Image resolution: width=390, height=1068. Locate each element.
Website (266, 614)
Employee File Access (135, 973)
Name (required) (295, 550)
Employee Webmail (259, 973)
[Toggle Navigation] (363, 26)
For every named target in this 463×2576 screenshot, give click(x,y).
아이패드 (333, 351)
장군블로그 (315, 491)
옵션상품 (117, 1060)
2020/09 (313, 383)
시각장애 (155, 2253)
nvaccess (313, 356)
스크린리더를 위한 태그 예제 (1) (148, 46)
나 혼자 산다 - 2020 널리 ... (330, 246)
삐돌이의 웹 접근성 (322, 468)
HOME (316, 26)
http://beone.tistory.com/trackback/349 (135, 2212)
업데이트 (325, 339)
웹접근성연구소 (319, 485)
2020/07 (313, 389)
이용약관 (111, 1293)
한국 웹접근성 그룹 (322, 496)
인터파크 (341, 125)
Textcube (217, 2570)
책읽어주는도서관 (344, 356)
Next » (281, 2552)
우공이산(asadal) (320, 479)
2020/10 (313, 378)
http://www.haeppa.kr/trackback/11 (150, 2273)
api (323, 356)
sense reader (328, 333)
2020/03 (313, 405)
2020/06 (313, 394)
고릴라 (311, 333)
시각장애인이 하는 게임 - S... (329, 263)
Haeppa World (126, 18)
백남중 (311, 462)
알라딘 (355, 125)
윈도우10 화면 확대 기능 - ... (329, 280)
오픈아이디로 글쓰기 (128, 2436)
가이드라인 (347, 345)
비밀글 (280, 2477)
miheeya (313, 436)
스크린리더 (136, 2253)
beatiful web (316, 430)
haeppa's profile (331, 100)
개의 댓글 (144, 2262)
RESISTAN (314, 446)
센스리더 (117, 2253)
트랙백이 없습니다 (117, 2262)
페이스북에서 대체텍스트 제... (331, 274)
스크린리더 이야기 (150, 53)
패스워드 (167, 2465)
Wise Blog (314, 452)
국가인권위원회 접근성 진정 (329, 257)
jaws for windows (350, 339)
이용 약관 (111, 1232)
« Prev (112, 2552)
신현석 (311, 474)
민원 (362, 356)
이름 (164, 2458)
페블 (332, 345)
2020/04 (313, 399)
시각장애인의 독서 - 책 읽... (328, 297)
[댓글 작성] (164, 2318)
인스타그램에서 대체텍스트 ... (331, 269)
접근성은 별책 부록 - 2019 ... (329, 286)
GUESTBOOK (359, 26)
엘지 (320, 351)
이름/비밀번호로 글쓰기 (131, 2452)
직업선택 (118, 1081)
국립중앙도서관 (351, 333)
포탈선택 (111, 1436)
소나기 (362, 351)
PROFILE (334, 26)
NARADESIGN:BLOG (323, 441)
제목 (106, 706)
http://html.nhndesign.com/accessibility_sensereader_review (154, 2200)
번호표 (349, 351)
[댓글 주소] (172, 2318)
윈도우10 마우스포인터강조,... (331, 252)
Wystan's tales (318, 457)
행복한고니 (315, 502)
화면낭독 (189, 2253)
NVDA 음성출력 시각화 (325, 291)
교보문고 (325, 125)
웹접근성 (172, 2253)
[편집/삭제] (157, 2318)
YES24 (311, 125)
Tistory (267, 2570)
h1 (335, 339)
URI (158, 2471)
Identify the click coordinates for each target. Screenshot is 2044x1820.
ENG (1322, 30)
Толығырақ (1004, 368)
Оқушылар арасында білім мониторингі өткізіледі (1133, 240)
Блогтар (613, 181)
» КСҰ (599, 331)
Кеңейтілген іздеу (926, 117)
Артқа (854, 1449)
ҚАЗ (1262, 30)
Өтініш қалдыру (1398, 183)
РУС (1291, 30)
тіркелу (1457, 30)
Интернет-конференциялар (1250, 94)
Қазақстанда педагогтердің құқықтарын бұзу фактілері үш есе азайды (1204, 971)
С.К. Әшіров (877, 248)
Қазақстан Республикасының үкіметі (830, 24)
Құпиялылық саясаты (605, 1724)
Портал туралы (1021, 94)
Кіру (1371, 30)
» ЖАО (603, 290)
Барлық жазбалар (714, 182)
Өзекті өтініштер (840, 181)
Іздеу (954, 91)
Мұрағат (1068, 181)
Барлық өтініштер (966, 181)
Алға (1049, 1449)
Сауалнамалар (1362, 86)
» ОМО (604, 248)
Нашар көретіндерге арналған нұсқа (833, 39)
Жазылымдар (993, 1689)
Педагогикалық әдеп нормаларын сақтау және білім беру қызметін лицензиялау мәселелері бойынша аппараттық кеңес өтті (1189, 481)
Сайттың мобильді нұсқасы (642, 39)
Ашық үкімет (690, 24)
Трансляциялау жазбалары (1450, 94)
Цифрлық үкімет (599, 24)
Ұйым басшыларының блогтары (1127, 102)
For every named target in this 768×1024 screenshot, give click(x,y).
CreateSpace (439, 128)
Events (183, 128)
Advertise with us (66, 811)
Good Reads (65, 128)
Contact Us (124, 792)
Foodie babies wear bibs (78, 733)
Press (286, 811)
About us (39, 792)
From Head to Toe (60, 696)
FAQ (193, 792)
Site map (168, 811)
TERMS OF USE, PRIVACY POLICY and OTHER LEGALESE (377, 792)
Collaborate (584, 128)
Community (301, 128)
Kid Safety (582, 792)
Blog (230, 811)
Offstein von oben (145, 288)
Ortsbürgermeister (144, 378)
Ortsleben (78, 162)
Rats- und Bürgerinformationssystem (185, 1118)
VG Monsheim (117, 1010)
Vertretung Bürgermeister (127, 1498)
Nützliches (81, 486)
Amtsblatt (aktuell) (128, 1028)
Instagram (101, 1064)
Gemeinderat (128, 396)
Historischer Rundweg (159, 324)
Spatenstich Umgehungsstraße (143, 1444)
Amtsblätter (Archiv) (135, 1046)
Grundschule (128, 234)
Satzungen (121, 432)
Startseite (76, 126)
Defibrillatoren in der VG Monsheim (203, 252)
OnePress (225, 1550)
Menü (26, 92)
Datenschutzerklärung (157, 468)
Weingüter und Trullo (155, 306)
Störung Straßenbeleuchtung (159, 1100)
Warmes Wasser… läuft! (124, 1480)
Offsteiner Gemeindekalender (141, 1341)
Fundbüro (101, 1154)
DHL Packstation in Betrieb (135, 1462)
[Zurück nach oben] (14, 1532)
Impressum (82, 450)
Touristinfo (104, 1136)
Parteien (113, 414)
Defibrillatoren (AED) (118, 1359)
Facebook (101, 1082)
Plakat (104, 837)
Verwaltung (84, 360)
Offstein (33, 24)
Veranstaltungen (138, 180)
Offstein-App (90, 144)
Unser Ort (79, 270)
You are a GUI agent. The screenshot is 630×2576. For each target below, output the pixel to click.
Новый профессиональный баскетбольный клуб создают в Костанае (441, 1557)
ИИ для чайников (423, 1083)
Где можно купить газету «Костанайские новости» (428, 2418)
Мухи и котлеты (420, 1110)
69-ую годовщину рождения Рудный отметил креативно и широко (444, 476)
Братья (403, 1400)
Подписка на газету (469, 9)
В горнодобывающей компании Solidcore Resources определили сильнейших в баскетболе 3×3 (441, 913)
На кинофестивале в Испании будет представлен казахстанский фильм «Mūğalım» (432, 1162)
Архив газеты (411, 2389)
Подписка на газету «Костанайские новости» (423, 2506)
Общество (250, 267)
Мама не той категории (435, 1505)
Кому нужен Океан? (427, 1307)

※

- **Task to complete**: Each line above that contains "Defibrillatoren" counts once; report the resulting number and nothing else.

- **Exercise result**: 2